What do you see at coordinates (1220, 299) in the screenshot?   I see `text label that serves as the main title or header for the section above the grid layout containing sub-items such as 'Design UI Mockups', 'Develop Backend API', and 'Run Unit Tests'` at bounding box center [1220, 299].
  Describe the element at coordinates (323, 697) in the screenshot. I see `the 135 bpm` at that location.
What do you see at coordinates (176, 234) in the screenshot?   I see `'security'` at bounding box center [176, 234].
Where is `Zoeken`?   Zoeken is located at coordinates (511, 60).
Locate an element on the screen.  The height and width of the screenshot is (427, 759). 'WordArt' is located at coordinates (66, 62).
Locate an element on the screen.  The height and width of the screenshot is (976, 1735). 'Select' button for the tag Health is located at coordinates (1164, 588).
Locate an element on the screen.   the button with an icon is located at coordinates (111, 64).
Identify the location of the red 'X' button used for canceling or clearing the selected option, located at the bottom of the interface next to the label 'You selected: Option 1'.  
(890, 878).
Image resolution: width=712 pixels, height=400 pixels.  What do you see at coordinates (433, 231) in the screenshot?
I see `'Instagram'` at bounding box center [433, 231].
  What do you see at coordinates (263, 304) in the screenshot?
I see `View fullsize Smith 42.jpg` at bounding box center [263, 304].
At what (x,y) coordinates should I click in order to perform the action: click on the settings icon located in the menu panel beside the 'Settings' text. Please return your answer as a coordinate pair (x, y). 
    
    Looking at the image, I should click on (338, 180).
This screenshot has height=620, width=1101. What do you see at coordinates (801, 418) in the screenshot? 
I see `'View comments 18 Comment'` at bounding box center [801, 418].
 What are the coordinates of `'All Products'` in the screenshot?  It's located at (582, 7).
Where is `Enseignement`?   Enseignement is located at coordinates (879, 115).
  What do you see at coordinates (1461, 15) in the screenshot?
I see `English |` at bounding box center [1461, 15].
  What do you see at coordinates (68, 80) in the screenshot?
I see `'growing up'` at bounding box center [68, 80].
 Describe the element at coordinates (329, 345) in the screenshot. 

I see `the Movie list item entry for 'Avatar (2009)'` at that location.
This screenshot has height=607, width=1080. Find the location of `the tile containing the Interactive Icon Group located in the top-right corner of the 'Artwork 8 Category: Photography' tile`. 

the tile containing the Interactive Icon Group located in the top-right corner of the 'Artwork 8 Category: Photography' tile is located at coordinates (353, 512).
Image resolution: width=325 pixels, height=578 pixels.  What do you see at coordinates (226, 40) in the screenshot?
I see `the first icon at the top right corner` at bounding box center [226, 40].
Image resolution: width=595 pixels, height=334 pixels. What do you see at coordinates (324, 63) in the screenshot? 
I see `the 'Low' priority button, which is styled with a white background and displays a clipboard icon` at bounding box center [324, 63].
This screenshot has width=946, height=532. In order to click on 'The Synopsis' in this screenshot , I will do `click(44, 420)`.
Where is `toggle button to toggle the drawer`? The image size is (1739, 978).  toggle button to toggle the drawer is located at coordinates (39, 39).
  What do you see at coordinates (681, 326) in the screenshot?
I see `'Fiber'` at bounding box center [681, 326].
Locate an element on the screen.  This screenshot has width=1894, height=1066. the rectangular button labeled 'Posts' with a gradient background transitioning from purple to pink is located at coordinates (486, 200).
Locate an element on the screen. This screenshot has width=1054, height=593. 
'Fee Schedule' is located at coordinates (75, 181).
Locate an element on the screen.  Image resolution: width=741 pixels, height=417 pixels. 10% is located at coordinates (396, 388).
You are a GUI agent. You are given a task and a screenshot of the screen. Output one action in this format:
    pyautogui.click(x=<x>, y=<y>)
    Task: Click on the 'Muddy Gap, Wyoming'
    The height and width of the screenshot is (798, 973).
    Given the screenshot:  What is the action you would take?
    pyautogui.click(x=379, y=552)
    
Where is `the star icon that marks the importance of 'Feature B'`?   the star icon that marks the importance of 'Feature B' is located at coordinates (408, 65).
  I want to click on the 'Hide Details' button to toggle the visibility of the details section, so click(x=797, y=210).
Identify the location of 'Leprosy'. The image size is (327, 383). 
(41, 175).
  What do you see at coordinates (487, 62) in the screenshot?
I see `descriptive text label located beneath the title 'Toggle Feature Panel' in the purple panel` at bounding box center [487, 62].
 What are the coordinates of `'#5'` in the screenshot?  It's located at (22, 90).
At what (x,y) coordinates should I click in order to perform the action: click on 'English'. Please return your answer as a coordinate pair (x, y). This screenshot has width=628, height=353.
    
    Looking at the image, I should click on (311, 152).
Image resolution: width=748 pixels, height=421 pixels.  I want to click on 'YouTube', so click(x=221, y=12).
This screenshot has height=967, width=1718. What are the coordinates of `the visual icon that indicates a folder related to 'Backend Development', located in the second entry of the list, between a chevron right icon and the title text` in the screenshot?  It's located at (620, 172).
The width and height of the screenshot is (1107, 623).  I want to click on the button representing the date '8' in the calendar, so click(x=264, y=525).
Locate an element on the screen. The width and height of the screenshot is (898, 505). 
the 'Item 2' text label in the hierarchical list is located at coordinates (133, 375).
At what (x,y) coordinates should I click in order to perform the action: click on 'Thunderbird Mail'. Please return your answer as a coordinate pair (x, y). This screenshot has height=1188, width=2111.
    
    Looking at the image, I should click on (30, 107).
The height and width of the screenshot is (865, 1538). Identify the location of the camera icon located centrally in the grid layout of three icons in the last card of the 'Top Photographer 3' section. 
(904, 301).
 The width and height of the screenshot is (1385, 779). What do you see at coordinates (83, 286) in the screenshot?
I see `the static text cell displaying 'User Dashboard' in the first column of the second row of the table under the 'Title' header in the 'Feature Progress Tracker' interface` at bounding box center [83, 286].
◆ ◆ ◆ ◆ ◆
→ SET PROBLEM
Turn every line of the data above into a numbered list, leaving out the blank lines.

→ OUTPUT OF THE EXERCISE
1. What do you see at coordinates (1220, 299) in the screenshot?   I see `text label that serves as the main title or header for the section above the grid layout containing sub-items such as 'Design UI Mockups', 'Develop Backend API', and 'Run Unit Tests'` at bounding box center [1220, 299].
2.   Describe the element at coordinates (323, 697) in the screenshot. I see `the 135 bpm` at that location.
3. What do you see at coordinates (176, 234) in the screenshot?   I see `'security'` at bounding box center [176, 234].
4. Where is `Zoeken`?   Zoeken is located at coordinates (511, 60).
5. Locate an element on the screen.  The height and width of the screenshot is (427, 759). 'WordArt' is located at coordinates (66, 62).
6. Locate an element on the screen.  The height and width of the screenshot is (976, 1735). 'Select' button for the tag Health is located at coordinates (1164, 588).
7. Locate an element on the screen.   the button with an icon is located at coordinates (111, 64).
8. Identify the location of the red 'X' button used for canceling or clearing the selected option, located at the bottom of the interface next to the label 'You selected: Option 1'.  
9. (890, 878).
10. Image resolution: width=712 pixels, height=400 pixels.  What do you see at coordinates (433, 231) in the screenshot?
11. I see `'Instagram'` at bounding box center [433, 231].
12.   What do you see at coordinates (263, 304) in the screenshot?
13. I see `View fullsize Smith 42.jpg` at bounding box center [263, 304].
14. At what (x,y) coordinates should I click in order to perform the action: click on the settings icon located in the menu panel beside the 'Settings' text. Please return your answer as a coordinate pair (x, y). 
15.     Looking at the image, I should click on (338, 180).
16. This screenshot has height=620, width=1101. What do you see at coordinates (801, 418) in the screenshot? 
17. I see `'View comments 18 Comment'` at bounding box center [801, 418].
18.  What are the coordinates of `'All Products'` in the screenshot?  It's located at (582, 7).
19. Where is `Enseignement`?   Enseignement is located at coordinates (879, 115).
20.   What do you see at coordinates (1461, 15) in the screenshot?
21. I see `English |` at bounding box center [1461, 15].
22.   What do you see at coordinates (68, 80) in the screenshot?
23. I see `'growing up'` at bounding box center [68, 80].
24.  Describe the element at coordinates (329, 345) in the screenshot. 
25. I see `the Movie list item entry for 'Avatar (2009)'` at that location.
26. This screenshot has height=607, width=1080. Find the location of `the tile containing the Interactive Icon Group located in the top-right corner of the 'Artwork 8 Category: Photography' tile`. 
27. the tile containing the Interactive Icon Group located in the top-right corner of the 'Artwork 8 Category: Photography' tile is located at coordinates (353, 512).
28. Image resolution: width=325 pixels, height=578 pixels.  What do you see at coordinates (226, 40) in the screenshot?
29. I see `the first icon at the top right corner` at bounding box center [226, 40].
30. Image resolution: width=595 pixels, height=334 pixels. What do you see at coordinates (324, 63) in the screenshot? 
31. I see `the 'Low' priority button, which is styled with a white background and displays a clipboard icon` at bounding box center [324, 63].
32. This screenshot has width=946, height=532. In order to click on 'The Synopsis' in this screenshot , I will do `click(44, 420)`.
33. Where is `toggle button to toggle the drawer`? The image size is (1739, 978).  toggle button to toggle the drawer is located at coordinates (39, 39).
34.   What do you see at coordinates (681, 326) in the screenshot?
35. I see `'Fiber'` at bounding box center [681, 326].
36. Locate an element on the screen.  This screenshot has width=1894, height=1066. the rectangular button labeled 'Posts' with a gradient background transitioning from purple to pink is located at coordinates (486, 200).
37. Locate an element on the screen. This screenshot has width=1054, height=593. 
38. 'Fee Schedule' is located at coordinates (75, 181).
39. Locate an element on the screen.  Image resolution: width=741 pixels, height=417 pixels. 10% is located at coordinates (396, 388).
40. You are a GUI agent. You are given a task and a screenshot of the screen. Output one action in this format:
41.     pyautogui.click(x=<x>, y=<y>)
42.     Task: Click on the 'Muddy Gap, Wyoming'
43.     The height and width of the screenshot is (798, 973).
44.     Given the screenshot:  What is the action you would take?
45.     pyautogui.click(x=379, y=552)
46. Where is `the star icon that marks the importance of 'Feature B'`?   the star icon that marks the importance of 'Feature B' is located at coordinates (408, 65).
47.   I want to click on the 'Hide Details' button to toggle the visibility of the details section, so click(x=797, y=210).
48. Identify the location of 'Leprosy'. The image size is (327, 383). 
49. (41, 175).
50.   What do you see at coordinates (487, 62) in the screenshot?
51. I see `descriptive text label located beneath the title 'Toggle Feature Panel' in the purple panel` at bounding box center [487, 62].
52.  What are the coordinates of `'#5'` in the screenshot?  It's located at (22, 90).
53. At what (x,y) coordinates should I click in order to perform the action: click on 'English'. Please return your answer as a coordinate pair (x, y). This screenshot has width=628, height=353.
54.     Looking at the image, I should click on (311, 152).
55. Image resolution: width=748 pixels, height=421 pixels.  I want to click on 'YouTube', so click(x=221, y=12).
56. This screenshot has height=967, width=1718. What are the coordinates of `the visual icon that indicates a folder related to 'Backend Development', located in the second entry of the list, between a chevron right icon and the title text` in the screenshot?  It's located at (620, 172).
57. The width and height of the screenshot is (1107, 623).  I want to click on the button representing the date '8' in the calendar, so click(x=264, y=525).
58. Locate an element on the screen. The width and height of the screenshot is (898, 505). 
59. the 'Item 2' text label in the hierarchical list is located at coordinates (133, 375).
60. At what (x,y) coordinates should I click in order to perform the action: click on 'Thunderbird Mail'. Please return your answer as a coordinate pair (x, y). This screenshot has height=1188, width=2111.
61.     Looking at the image, I should click on (30, 107).
62. The height and width of the screenshot is (865, 1538). Identify the location of the camera icon located centrally in the grid layout of three icons in the last card of the 'Top Photographer 3' section. 
63. (904, 301).
64.  The width and height of the screenshot is (1385, 779). What do you see at coordinates (83, 286) in the screenshot?
65. I see `the static text cell displaying 'User Dashboard' in the first column of the second row of the table under the 'Title' header in the 'Feature Progress Tracker' interface` at bounding box center [83, 286].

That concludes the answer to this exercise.